El otoño está caracterizado por ser la época del año en la que los árboles pierden su verdor, se secan y caen haciendo que la energía que antes se concentraba en las hojas se dirija hasta las raíces. Es la época del año en la que tenemos que rescatar del armario los primeros jerséis de punto, los abrigos y los gorros y bufandas. Y, es también, una de las épocas del año más bonitas y singulares para viajar: la primera razón, porque los precios bajan con respecto al verano (temporada alta) y la segunda, por el esplendor propio de los cambios de estación, además de los paisajes otoñales que deja esta época y que son especiales por ejemplo en algunos parques naturales.

Los destinos que no te puedes perder

Hay lugares en el mundo que, dentro de su belleza permanente durante cualquier estación, en otoño adquieren una magia única.
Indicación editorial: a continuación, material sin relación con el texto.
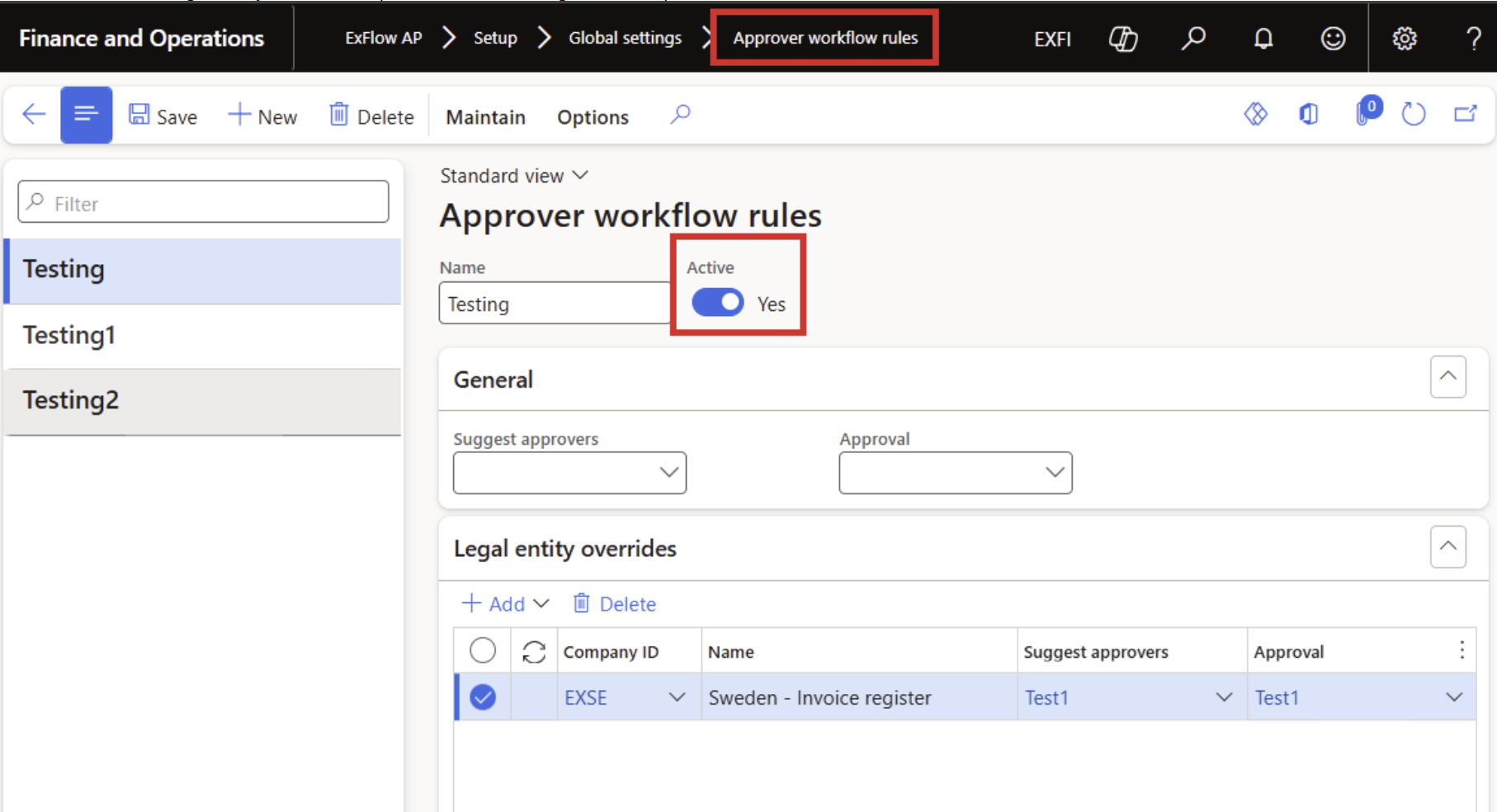
Task: Uncheck the EXSE row selection checkmark
Action: 483,697
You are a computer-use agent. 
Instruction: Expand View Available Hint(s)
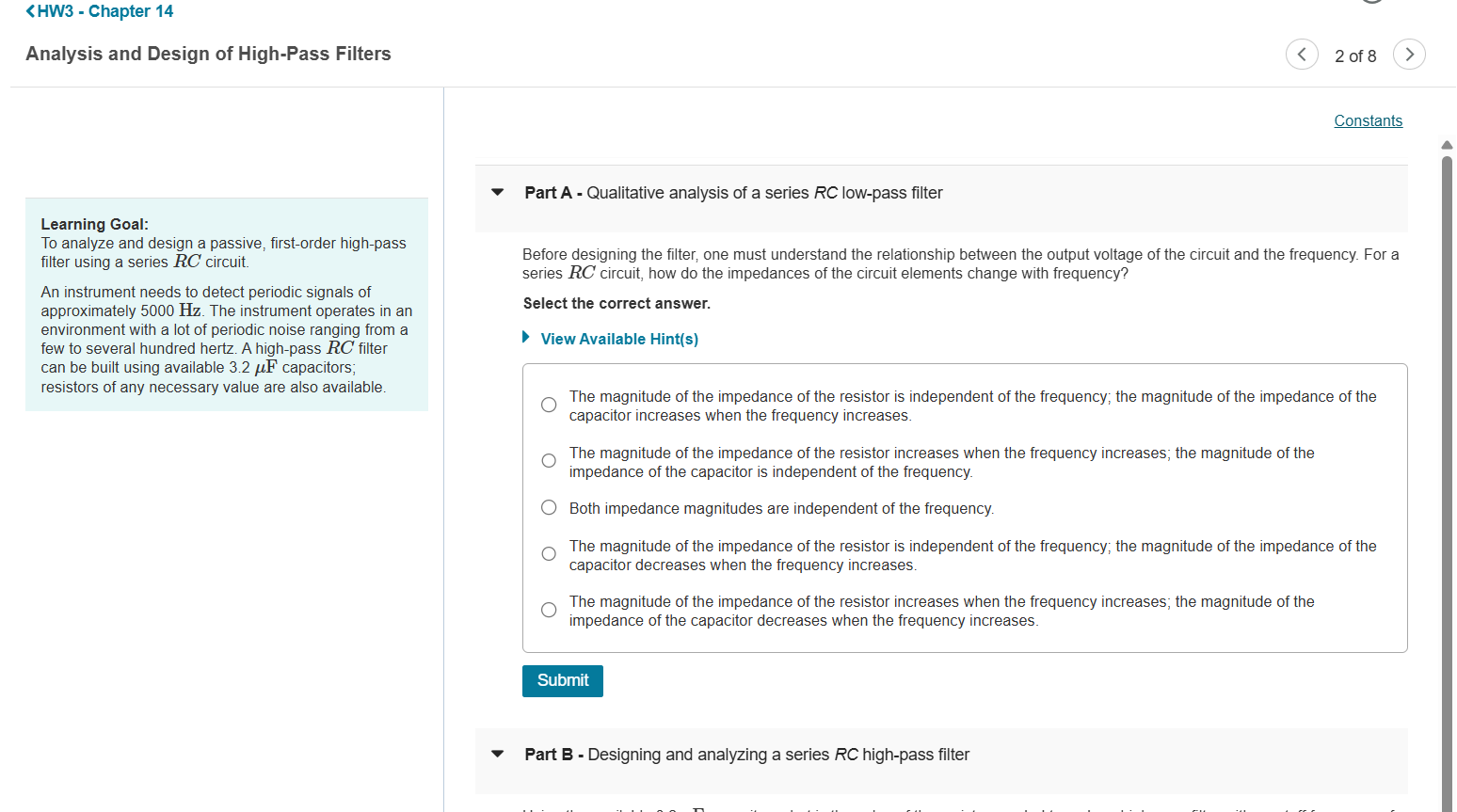tap(618, 338)
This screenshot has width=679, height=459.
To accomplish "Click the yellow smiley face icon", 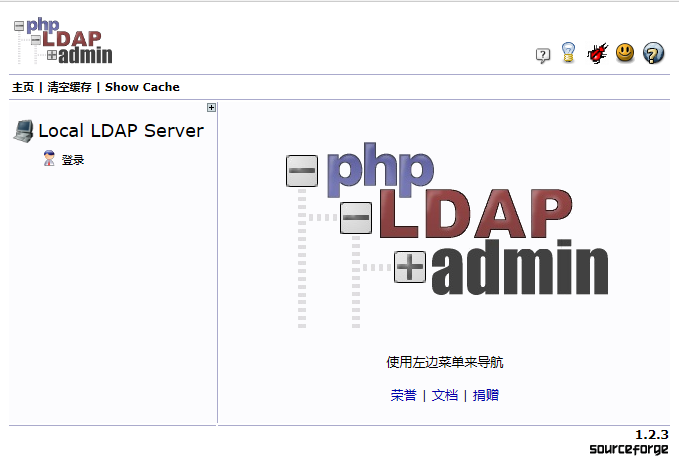I will pyautogui.click(x=625, y=52).
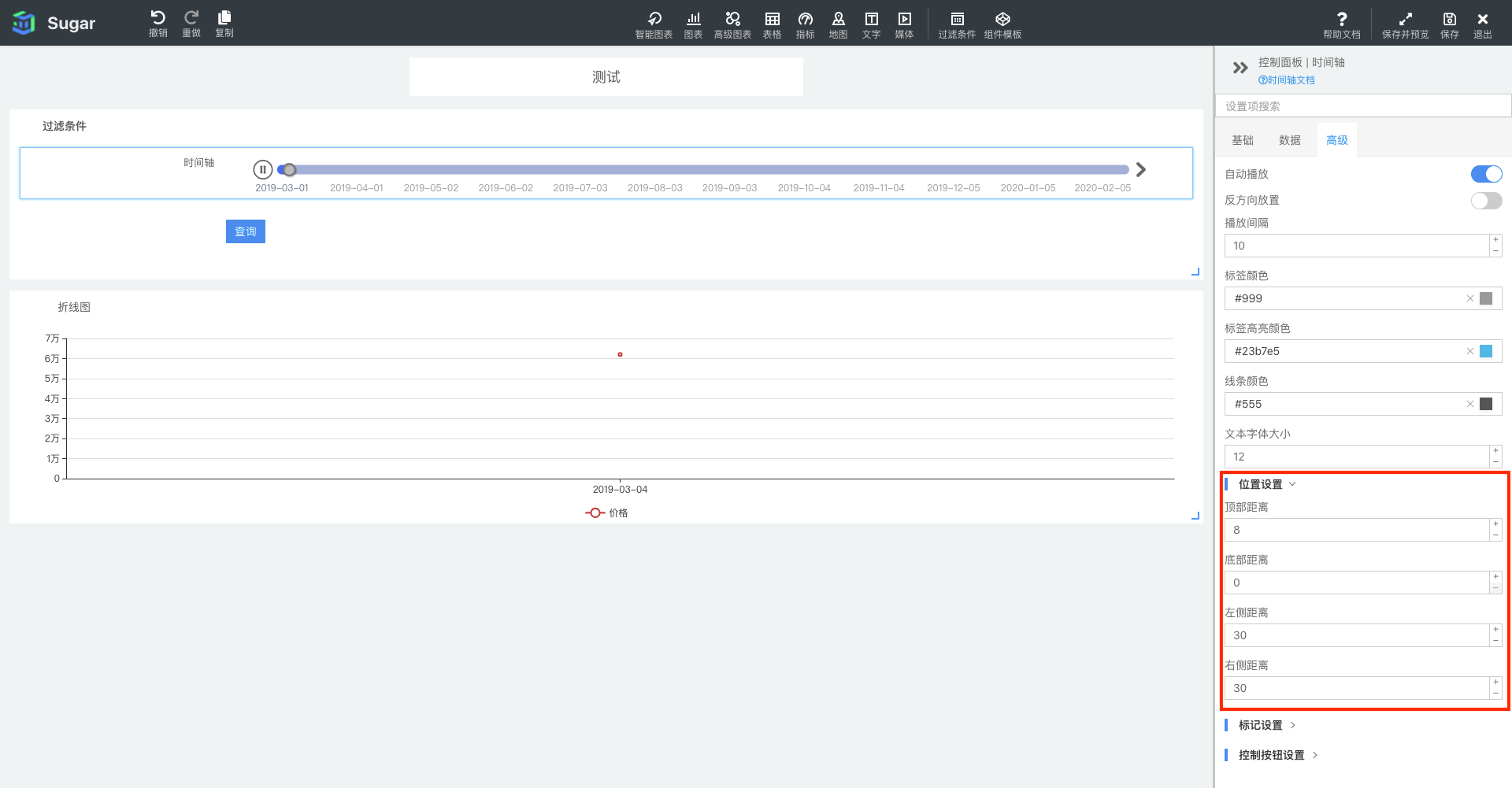This screenshot has height=788, width=1512.
Task: Click the 保存并预览 save and preview icon
Action: pyautogui.click(x=1405, y=20)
El primer destino es la ciudad de las ciudades, Nueva York, un destino ideal para viajar con la familia dada su variedad en ocio. Desde visitar sus museos, disfrutar de sus musicales hasta dejarse conquistar por el majestuoso Central Park. En este parque, uno de los más icónicos parques urbanos del mundo.

La ruta de parajes otoñales continúa en Norteamérica, concretamente en Montreal. Esta ciudad canadiense y, en general, todo el país es uno de los más ricos ya que dispone de kilómetros y kilómetros de parajes naturales. La ciudad de Montreal no es una excepción, se encuentra bañada por miles de árboles de distintas especies que adquieren el color ocre propio de la estación haciendo que uno se olvide de las largas horas de vuelo hasta llegar allí.

En Europa, un destino señalado para enamorarse del otoño es Transilvania, con sus afamados montes Cárpatos, la variedad paisajes y culturas, los castillos, monasterios y pueblos medievales y un largo etcétera de opciones turística. Lo mejor de este destino es su precio algo que se aplica al transporte, la comida y al alojamiento.